News Weekly, February 18, 2012

As we get closer to November 2012, the field of aspirants seeking the Republican Party nomination to challenge President Barack Obama gets further thinned down.

As we get fewer candidates, we can get closer to seeing who may be the best choice.

There are various ways of doing this of course. One must not only assess a politician’s public statements and speeches, but look at his voting record as well. Where has he stood on the issues and how has he voted on them? Voting records as well as the opinions of friends and foes are part of the means of how we can judge a candidate.

For example, on the issue of abortion, we can look at how a candidate has voted, and also look at pro-choice and pro-life assessments. Thus the US pro-abortion lobby group, NARAL, has given Santorum a zero per cent rating. As to his voting record, he has done quite well.

Also consider just some of the important life issues he has voted on during the past 15 years:

• He voted yes on banning partial-birth abortions.

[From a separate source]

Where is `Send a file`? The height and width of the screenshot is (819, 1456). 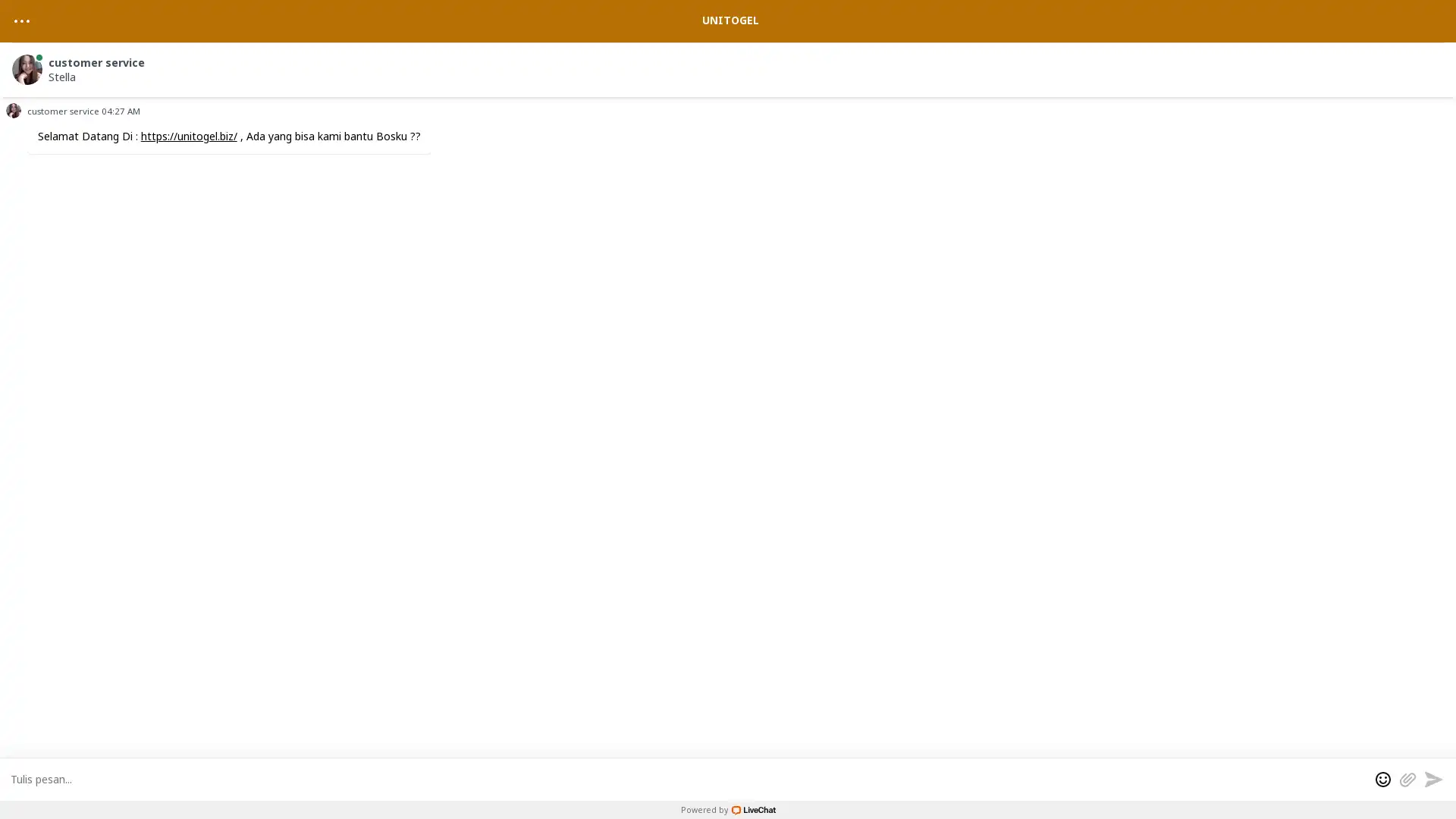
Send a file is located at coordinates (1407, 778).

• He voted yes on banning human cloning.

• He voted yes on notifying parents of minors who get out-of-state abortions.

• He voted yes on banning partial-birth abortions except for maternal life.

• He voted no on spending US$100 million to reduce teen pregnancy by education and contraceptives.

• He voted yes on criminal penalties for harming an unborn foetus during other crimes.

Abortion is, of course, only one important issue of concern to Christians and conservatives. But in addition to his speeches, voting patterns, and so on, Santorum has also given us a full-length look at his worldview and policy preferences.

Back in 2005 the Pennsylvania Senator wrote a 450-page manifesto, outlining his beliefs and political preferences. The book, It Takes a Family: Conservatism and the Common Good (available from News Weekly books — see page 21 of this issue), is still worth getting and reading today.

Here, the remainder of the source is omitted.